ReSCALE

Symmetric cryptography is finding new uses because of the emergence of novel and more complex (e.g. distributed) computing environments.

These are based on sophisticated zero-knowledge and Multi-Party Computation (MPC) protocols, and they aim to provide strong security guarantees of types that were unthinkable before. In particular, they make it theoretically possible to prove that a computation was done as claimed by those performing it \emph{without} revealing its inputs or outputs. This would make it possible e.g. for e-governance algorithms to prove that they are run honestly; and overall would increase the trust we can have in various automated processes.

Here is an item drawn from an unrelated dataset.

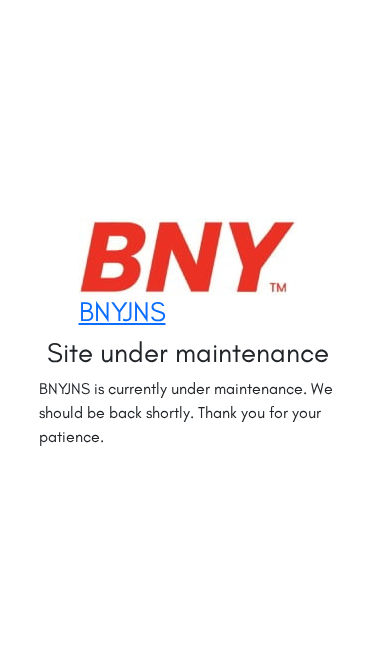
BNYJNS (122, 311)
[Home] (188, 256)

The security techniques providing these guarantees are sequences of operations in a large finite field \(\mathbb{F}_{q}\), where typically \(q>2^{64}\). However, these procedures also rely on hash functions and other "symmetric" cryptographic algorithms that are defined over \(\mathbb{F}_{2}=\{0,1\}\). But modeling \(\mathbb{F}_{2}\) operations using \(\mathbb{F}_{q}\) operations is very costly: relying on standard hash functions leads to significant performance overhead, to the point were the protocols mentionned before are unusable in practice.

In order to alleviate this bottleneck, it is necessary to devise symmetric algorithms that are natively described in \(\mathbb{F}_{q}\). This change requires great care: some hash functions described in \(\mathbb{F}_{q}\) have already been presented, and subsequently exhibited significant flaws. The inherent structural differences between \(\mathbb{F}_{2}\) and \(\mathbb{F}_{q}\) are the cause behind these problems: our understanding of the construction of symmetric primitives in \(\mathbb{F}_{2}\) does not carry over to \(\mathbb{F}_{q}\).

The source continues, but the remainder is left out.